→ **What you will do**:
All lines from the one containing "November (728, 1312)" through the last line below must be duplicated exactly, with nothing outside that span.

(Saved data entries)
- - -

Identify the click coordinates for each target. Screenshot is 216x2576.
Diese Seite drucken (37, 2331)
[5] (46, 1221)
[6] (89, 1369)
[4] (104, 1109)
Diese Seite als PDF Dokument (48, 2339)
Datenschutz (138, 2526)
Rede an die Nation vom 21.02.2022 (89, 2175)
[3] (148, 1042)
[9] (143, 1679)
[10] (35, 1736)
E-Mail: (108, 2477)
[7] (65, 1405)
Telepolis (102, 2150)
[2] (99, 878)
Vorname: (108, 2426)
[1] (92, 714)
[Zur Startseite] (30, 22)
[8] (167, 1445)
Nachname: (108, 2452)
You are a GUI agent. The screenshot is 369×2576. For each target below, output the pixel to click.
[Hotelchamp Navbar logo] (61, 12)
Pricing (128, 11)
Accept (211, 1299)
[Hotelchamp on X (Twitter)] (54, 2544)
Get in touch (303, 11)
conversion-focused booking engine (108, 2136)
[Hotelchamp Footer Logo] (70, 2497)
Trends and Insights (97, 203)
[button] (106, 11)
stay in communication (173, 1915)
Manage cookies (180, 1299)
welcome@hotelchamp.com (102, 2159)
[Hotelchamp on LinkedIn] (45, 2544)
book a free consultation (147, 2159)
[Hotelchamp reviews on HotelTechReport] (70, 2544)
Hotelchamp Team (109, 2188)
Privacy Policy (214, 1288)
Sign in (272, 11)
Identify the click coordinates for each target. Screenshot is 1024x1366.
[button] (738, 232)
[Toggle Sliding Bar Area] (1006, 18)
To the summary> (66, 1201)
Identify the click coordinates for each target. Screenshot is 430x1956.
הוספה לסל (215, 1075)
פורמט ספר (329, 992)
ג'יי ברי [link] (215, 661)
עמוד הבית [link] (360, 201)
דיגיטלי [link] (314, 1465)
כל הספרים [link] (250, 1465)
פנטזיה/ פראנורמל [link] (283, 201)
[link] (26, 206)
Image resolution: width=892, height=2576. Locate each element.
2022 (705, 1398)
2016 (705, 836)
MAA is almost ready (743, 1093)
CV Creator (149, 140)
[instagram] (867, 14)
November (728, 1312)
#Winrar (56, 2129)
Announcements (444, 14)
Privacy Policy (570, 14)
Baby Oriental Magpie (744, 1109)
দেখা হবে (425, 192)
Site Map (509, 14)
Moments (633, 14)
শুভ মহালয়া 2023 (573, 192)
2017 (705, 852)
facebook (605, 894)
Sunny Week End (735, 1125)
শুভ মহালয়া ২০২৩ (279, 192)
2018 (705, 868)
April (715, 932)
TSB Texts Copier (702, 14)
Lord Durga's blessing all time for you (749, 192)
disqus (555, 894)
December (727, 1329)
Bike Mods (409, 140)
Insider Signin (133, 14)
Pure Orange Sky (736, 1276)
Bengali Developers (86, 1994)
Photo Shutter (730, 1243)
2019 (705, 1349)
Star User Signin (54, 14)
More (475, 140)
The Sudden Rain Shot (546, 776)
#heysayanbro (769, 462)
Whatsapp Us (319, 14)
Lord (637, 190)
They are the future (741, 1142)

- - -

→ **Expected answer**:
November (728, 1312)
#Winrar (56, 2129)
Announcements (444, 14)
Privacy Policy (570, 14)
Baby Oriental Magpie (744, 1109)
দেখা হবে (425, 192)
Site Map (509, 14)
Moments (633, 14)
শুভ মহালয়া 2023 (573, 192)
2017 (705, 852)
facebook (605, 894)
Sunny Week End (735, 1125)
শুভ মহালয়া ২০২৩ (279, 192)
2018 (705, 868)
April (715, 932)
TSB Texts Copier (702, 14)
Lord Durga's blessing all time for you (749, 192)
disqus (555, 894)
December (727, 1329)
Bike Mods (409, 140)
Insider Signin (133, 14)
Pure Orange Sky (736, 1276)
Bengali Developers (86, 1994)
Photo Shutter (730, 1243)
2019 (705, 1349)
Star User Signin (54, 14)
More (475, 140)
The Sudden Rain Shot (546, 776)
#heysayanbro (769, 462)
Whatsapp Us (319, 14)
Lord (637, 190)
They are the future (741, 1142)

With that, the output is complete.